Segment Start: Given records

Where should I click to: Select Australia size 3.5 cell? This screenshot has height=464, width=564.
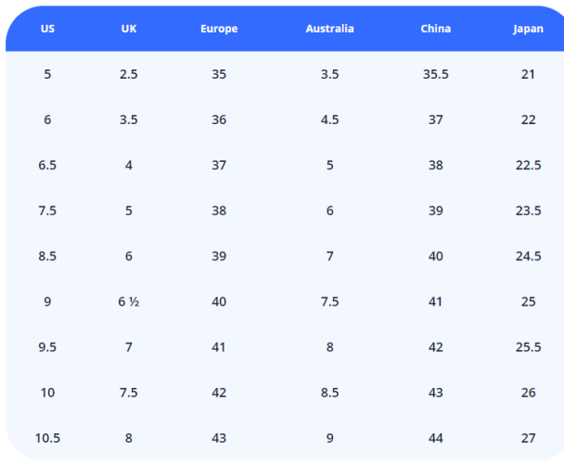point(329,74)
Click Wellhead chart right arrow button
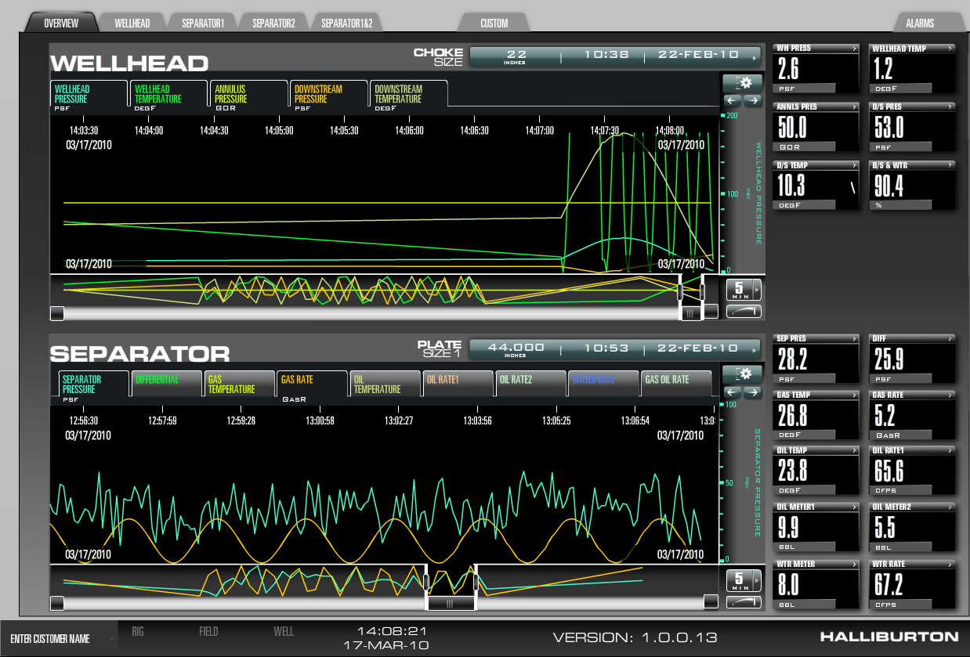Viewport: 970px width, 657px height. pyautogui.click(x=752, y=100)
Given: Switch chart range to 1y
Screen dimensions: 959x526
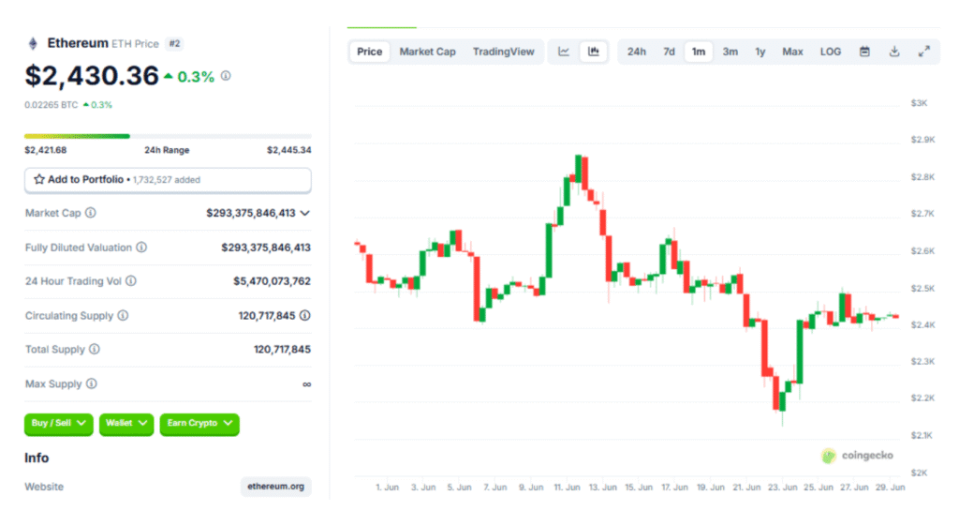Looking at the screenshot, I should tap(760, 52).
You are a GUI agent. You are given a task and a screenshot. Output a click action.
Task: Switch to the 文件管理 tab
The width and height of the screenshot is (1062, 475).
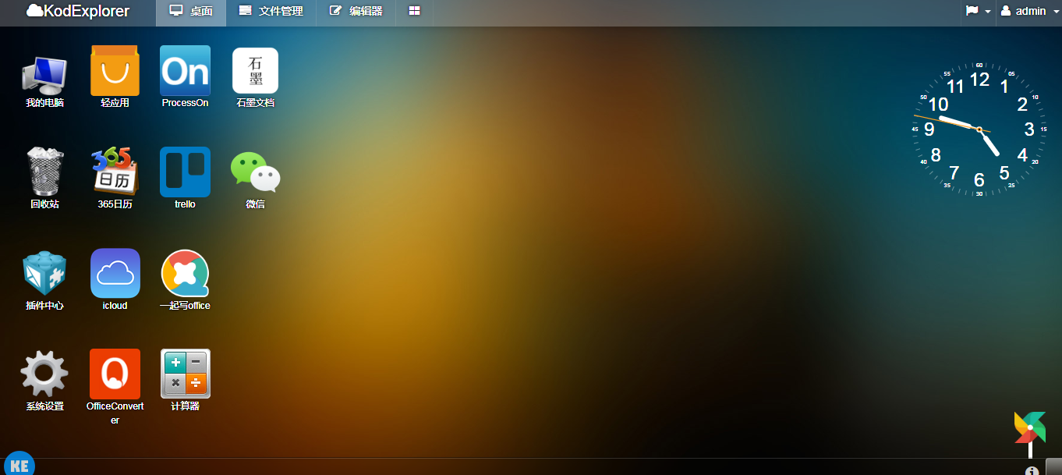[270, 12]
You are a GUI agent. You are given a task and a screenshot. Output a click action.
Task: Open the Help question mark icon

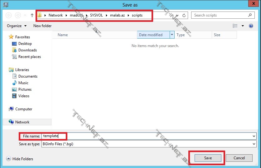(x=251, y=26)
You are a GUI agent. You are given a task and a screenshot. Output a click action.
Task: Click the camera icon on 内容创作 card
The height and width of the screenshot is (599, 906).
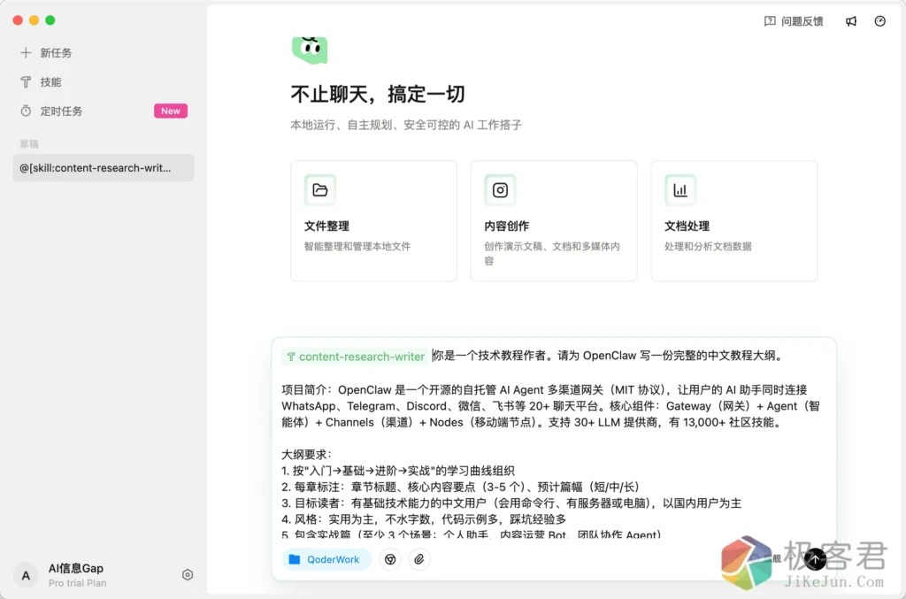tap(500, 190)
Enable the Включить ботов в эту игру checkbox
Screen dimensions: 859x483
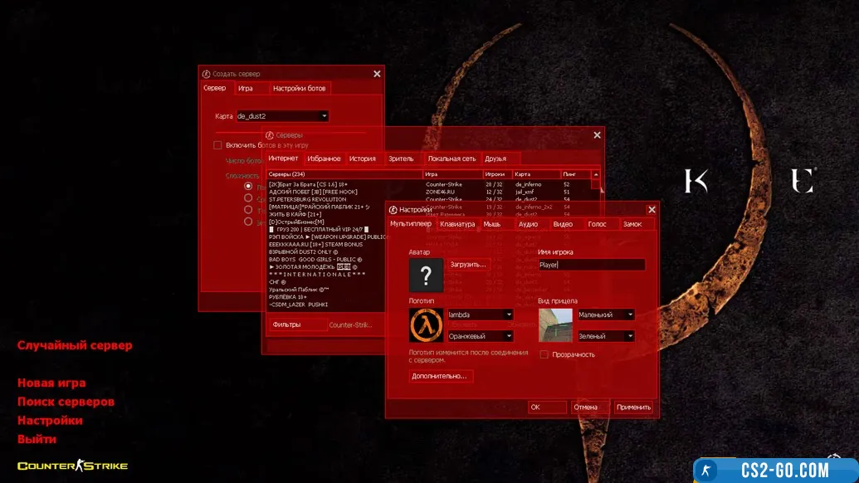(x=218, y=145)
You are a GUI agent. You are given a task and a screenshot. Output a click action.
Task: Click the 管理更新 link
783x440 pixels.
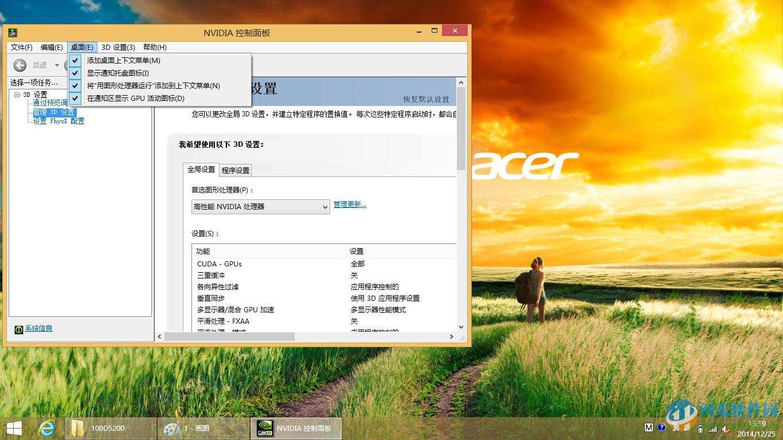[x=350, y=205]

Segment End: Given records

Activity - Nothing but the lines from the one holding "Screen dimensions: 859x483" through the last line of the entries should be written out, exactly and inclusively, minus the pictures.

Answer space -
Screen dimensions: 859x483
(x=218, y=145)
You are a GUI agent. You are given a task and a screenshot. Output a click action.
Task: Click the 管理更新 link
783x440 pixels.
[x=350, y=205]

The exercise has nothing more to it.